Data Integration and Validation: Radiomic features, immune profiling data, and clinical variables (eg, age, tumor size, lymph node status) were integrated into a nomogram. Follow-up MRI and biomarker assessments (every 6 months) validated HER-2 status predictions and monitored disease progression. Stable biomarkers and no new lesions indicated unchanged HER-2 status, while progression (new lesions or biomarker elevation) suggested potential recurrence. Only high-quality imaging and complete clinical records were included to ensure data reliability.

Outcome Measures

The primary outcome was HER-2 expression status, determined via IHC (score of 3+ or 2+ with FISH confirmation) or FISH (ratio > 2.0). The secondary outcome was the predictive performance of the radiomics nomogram, integrating multimodal MRI features, immune profiling, and clinical data to estimate HER-2 positivity or negativity. Follow-up imaging (MRI, ultrasound) and serum biomarkers (CEA, CA 15–3) were used to monitor recurrence or progression, defined as new lesions or biomarker elevation. The nomogram’s performance was evaluated using predictive accuracy, sensitivity, specificity, and area under the receiver operating characteristic curve (AUC). A good prognosis was defined as disease-free status, while a poor prognosis indicated recurrence or metastasis. Validation compared nomogram predictions with histopathological HER-2 status at baseline.

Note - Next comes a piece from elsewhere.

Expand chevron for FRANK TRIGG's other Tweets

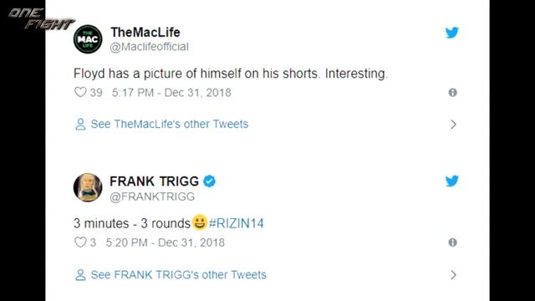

Immune Profiling Metrics: Immune cell infiltration (CD8+, CD4+, M1 macrophages, Tregs, TAMs) and serum biomarker levels were quantified to assess their correlation with HER-2 status and prognosis. These metrics enhanced the nomogram’s ability to capture tumor microenvironment dynamics.

Statistical Analysis

All statistical analyses were performed using R (v4.2.1) and Python (v3.9.5) with the scikit-learn package (v1.0.2). Data normality was assessed using the Shapiro–Wilk test. Continuous variables were compared using the independent t-test for normally distributed data or the Mann–Whitney U-test for non-normally distributed data. Categorical variables were analyzed using the chi-square test or Fisher’s exact test when expected counts were <5. Multivariate logistic regression with Least Absolute Shrinkage and Selection Operator (LASSO) regularization was used to identify independent predictors of HER-2 positivity, incorporating radiomic features, immune profiling metrics (eg, CD8+ T-cell density, TAM percentage), and clinical variables (eg, age, tumor stage). The regularization parameter (λ) was optimized via 10-fold cross-validation. The radiomics nomogram was constructed using selected predictors, with coefficients derived from the logistic regression model. Model performance was evaluated using the area under the receiver operating characteristic curve (AUC), calibration plots with the Hosmer-Lemeshow test (p > 0.05 indicating good fit), and decision curve analysis (DCA) to assess clinical utility across threshold probabilities. Survival analysis was conducted using the Kaplan-Meier method, with differences in disease-free survival (DFS) and overall survival (OS) between HER-2 positive and negative groups compared using the Log rank test. The dataset was divided into training (70%, n=224) and validation (30%, n=96) sets via stratified random sampling to ensure balanced HER-2 status distribution. Internal validation was performed using 10-fold cross-validation, and external validation was conducted on the validation set. Model robustness was assessed via bootstrap resampling (1,000 iterations). Statistical significance was set at p < 0.05 (two-tailed).

Results

Comparison of Clinical Characteristics Between Two Groups

No significant differences were observed between the HER-2 positive and negative groups with respect to age, menstrual status, pathological grade, Ki-67 expression, tumor size, or follow-up duration (all P > 0.05). However, HER-2 positivity was strongly associated with hormone receptor status: ER negativity was significantly more prevalent in the HER-2 positive group (P < 0.001), and PR negativity was also more common (P = 0.001) (Table 1).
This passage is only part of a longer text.